### EXTRACTED ENTRIES
—————

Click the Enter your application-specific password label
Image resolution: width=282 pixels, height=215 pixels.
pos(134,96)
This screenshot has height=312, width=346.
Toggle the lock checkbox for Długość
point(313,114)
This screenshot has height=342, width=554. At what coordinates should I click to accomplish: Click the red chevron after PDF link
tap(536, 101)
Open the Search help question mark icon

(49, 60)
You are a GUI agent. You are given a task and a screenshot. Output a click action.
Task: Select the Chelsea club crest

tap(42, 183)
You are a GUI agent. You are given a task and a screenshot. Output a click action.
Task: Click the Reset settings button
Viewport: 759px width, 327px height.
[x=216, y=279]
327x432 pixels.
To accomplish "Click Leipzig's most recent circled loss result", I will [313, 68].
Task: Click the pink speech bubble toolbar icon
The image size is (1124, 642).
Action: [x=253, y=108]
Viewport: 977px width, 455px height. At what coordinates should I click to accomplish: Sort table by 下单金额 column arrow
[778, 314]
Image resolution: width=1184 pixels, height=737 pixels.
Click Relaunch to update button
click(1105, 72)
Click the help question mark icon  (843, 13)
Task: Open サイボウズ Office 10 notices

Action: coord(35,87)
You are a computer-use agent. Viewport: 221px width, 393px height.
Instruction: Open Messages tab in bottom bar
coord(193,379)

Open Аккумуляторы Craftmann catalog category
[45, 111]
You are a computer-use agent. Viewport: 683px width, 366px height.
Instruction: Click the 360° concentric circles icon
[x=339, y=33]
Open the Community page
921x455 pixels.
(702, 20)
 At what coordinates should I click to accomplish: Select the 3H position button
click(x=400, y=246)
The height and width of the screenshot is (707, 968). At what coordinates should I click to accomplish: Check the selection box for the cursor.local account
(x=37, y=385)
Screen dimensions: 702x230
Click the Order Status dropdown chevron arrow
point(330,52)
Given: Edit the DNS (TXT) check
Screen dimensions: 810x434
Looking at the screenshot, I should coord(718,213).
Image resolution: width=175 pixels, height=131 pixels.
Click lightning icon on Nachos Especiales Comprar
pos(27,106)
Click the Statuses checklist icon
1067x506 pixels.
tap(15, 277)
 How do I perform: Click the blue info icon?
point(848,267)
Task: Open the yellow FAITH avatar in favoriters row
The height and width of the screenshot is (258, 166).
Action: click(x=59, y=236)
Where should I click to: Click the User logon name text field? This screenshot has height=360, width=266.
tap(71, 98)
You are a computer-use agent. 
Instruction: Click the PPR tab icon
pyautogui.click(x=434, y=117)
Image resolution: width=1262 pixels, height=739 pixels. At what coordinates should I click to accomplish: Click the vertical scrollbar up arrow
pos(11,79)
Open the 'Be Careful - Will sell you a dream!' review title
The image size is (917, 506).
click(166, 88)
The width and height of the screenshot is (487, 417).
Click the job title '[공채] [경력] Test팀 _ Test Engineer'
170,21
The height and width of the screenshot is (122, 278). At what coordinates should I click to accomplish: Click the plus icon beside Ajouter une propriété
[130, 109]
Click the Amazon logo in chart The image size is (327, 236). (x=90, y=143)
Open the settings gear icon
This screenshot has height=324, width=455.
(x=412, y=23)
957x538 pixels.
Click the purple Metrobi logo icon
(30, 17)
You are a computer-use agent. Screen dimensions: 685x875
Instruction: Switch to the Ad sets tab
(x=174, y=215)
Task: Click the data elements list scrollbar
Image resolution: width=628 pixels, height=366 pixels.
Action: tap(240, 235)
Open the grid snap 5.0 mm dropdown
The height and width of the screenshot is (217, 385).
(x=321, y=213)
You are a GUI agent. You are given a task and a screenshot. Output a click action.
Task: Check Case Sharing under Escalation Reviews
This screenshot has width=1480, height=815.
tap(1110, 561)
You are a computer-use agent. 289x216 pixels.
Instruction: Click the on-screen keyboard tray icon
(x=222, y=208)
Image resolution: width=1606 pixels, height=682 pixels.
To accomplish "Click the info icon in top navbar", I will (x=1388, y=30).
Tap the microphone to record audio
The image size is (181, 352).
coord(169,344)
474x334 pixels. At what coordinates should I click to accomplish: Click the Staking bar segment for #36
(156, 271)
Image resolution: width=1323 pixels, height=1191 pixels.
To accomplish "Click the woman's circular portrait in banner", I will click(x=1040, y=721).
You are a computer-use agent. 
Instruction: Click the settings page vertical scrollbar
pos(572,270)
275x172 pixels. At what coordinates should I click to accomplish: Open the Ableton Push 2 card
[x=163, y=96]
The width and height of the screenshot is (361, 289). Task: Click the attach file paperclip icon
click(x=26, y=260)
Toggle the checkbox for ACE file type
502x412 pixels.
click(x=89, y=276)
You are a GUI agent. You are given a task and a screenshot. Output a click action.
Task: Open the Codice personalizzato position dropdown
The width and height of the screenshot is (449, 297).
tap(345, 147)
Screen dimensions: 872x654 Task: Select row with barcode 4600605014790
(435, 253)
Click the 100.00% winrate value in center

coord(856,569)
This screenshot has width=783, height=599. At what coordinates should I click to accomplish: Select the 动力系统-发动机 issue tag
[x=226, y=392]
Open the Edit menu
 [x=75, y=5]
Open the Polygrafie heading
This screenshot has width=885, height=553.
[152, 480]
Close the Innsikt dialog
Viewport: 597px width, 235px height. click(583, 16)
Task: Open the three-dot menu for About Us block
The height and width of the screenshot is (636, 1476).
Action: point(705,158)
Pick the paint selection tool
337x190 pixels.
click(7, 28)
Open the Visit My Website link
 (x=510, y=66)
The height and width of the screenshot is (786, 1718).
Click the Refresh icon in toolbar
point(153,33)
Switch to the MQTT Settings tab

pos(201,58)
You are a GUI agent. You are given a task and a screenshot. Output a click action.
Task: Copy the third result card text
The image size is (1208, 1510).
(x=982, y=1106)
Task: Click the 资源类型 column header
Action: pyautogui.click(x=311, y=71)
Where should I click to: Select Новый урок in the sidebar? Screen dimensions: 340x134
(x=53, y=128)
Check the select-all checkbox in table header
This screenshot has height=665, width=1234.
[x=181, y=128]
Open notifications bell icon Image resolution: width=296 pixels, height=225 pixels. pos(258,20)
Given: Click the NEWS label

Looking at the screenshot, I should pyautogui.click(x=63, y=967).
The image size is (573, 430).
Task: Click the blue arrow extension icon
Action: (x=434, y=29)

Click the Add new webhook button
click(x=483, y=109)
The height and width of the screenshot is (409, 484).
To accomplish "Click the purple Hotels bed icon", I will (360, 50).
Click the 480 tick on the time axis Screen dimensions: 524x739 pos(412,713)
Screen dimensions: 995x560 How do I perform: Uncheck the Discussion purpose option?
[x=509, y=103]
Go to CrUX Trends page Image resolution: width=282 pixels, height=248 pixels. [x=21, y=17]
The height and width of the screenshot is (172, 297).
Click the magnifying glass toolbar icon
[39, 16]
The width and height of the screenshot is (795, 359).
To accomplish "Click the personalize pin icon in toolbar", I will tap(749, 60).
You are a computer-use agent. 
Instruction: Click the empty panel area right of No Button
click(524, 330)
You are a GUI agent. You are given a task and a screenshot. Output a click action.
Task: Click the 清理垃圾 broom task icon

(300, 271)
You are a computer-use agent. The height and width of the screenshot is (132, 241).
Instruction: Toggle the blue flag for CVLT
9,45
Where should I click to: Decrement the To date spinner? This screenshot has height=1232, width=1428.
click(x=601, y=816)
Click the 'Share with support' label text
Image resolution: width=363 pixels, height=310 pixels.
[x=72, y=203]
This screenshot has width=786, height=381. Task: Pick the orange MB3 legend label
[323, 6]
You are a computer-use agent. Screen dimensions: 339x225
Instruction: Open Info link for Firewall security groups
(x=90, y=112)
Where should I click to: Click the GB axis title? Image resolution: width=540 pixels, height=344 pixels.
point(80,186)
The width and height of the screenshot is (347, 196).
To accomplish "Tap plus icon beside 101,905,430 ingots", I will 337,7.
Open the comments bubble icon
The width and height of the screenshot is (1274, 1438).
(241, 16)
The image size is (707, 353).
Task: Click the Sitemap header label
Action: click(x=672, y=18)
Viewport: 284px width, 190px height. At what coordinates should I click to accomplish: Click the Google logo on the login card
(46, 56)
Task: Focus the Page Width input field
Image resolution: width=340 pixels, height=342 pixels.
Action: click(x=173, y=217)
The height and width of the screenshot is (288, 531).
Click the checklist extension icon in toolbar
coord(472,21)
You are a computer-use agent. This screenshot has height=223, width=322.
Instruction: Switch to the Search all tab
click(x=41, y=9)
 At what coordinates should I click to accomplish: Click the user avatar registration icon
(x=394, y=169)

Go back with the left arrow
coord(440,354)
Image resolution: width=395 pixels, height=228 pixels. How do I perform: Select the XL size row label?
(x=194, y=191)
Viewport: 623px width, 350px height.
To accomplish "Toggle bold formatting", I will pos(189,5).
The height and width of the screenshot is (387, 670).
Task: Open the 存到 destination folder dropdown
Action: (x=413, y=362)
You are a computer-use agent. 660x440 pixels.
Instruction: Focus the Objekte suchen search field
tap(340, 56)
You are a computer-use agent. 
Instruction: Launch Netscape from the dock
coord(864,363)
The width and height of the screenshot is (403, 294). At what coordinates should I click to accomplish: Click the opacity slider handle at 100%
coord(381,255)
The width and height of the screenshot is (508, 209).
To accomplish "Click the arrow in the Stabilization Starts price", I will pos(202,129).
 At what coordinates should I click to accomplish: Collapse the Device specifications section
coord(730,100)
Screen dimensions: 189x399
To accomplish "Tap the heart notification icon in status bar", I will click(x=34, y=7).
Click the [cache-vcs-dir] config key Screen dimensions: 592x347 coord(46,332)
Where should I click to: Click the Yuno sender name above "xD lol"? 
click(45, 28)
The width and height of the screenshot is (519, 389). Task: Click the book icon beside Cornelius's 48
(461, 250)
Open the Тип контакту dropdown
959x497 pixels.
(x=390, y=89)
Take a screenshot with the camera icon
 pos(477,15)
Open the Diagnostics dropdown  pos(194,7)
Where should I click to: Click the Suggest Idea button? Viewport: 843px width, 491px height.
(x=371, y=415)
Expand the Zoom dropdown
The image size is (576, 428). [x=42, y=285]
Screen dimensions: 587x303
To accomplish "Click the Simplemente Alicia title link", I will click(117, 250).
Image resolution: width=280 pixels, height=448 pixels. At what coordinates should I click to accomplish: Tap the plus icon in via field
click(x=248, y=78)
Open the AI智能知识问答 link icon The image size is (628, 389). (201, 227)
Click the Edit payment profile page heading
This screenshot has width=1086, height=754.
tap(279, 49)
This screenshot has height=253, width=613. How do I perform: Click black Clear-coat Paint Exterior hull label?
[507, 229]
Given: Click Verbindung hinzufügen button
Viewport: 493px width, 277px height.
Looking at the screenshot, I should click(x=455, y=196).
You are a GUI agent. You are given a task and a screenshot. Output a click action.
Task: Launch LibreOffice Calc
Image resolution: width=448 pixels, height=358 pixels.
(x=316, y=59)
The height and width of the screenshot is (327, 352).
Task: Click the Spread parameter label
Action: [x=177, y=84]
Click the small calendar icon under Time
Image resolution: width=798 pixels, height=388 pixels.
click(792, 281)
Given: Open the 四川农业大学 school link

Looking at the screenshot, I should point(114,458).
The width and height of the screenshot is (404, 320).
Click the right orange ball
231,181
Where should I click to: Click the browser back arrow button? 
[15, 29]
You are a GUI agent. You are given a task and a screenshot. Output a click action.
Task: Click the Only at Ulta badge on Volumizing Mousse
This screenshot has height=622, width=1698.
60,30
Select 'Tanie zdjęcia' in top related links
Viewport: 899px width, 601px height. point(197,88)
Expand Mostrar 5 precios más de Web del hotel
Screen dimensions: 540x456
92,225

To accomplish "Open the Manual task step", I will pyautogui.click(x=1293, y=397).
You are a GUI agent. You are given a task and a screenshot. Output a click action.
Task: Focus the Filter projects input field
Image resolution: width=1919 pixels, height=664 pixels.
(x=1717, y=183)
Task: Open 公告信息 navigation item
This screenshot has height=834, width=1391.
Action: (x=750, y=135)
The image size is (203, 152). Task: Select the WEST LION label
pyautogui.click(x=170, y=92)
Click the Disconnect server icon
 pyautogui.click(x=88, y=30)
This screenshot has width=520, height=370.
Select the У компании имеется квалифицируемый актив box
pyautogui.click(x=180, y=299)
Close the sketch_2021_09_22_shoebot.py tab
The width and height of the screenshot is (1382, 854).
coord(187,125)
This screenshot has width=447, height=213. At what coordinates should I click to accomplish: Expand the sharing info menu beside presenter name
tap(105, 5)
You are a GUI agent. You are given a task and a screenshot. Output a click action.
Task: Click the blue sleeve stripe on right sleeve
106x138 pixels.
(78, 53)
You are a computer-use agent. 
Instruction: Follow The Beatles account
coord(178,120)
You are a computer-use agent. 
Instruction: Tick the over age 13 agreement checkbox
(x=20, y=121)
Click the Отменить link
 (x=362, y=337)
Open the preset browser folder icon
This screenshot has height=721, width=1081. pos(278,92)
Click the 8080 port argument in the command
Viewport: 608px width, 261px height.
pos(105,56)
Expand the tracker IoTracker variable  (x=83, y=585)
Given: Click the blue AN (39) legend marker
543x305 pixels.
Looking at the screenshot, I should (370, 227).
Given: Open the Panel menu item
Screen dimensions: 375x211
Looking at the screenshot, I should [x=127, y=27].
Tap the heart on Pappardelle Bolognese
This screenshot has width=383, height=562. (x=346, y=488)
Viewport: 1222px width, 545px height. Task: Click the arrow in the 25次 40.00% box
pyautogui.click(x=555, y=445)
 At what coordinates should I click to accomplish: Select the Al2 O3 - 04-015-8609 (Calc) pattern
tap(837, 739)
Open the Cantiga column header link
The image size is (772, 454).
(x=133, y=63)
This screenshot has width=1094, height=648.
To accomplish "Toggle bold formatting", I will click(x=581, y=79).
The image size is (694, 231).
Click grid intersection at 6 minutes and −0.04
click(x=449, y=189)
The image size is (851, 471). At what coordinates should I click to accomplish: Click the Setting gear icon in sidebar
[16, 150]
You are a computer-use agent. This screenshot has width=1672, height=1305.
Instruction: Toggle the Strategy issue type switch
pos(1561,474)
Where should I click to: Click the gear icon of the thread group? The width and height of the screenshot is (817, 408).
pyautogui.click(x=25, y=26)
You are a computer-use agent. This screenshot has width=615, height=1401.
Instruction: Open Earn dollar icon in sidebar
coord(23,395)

—————

### TASK DETAILS
Return exactly the lines above from the line that has "Click the Отменить link" through the line that has "Given: Click the blue AN (39) legend marker", inclusive, and nothing else.

### SOLVED PROBLEM
Click the Отменить link
 (x=362, y=337)
Open the preset browser folder icon
This screenshot has height=721, width=1081. pos(278,92)
Click the 8080 port argument in the command
Viewport: 608px width, 261px height.
pos(105,56)
Expand the tracker IoTracker variable  (x=83, y=585)
Given: Click the blue AN (39) legend marker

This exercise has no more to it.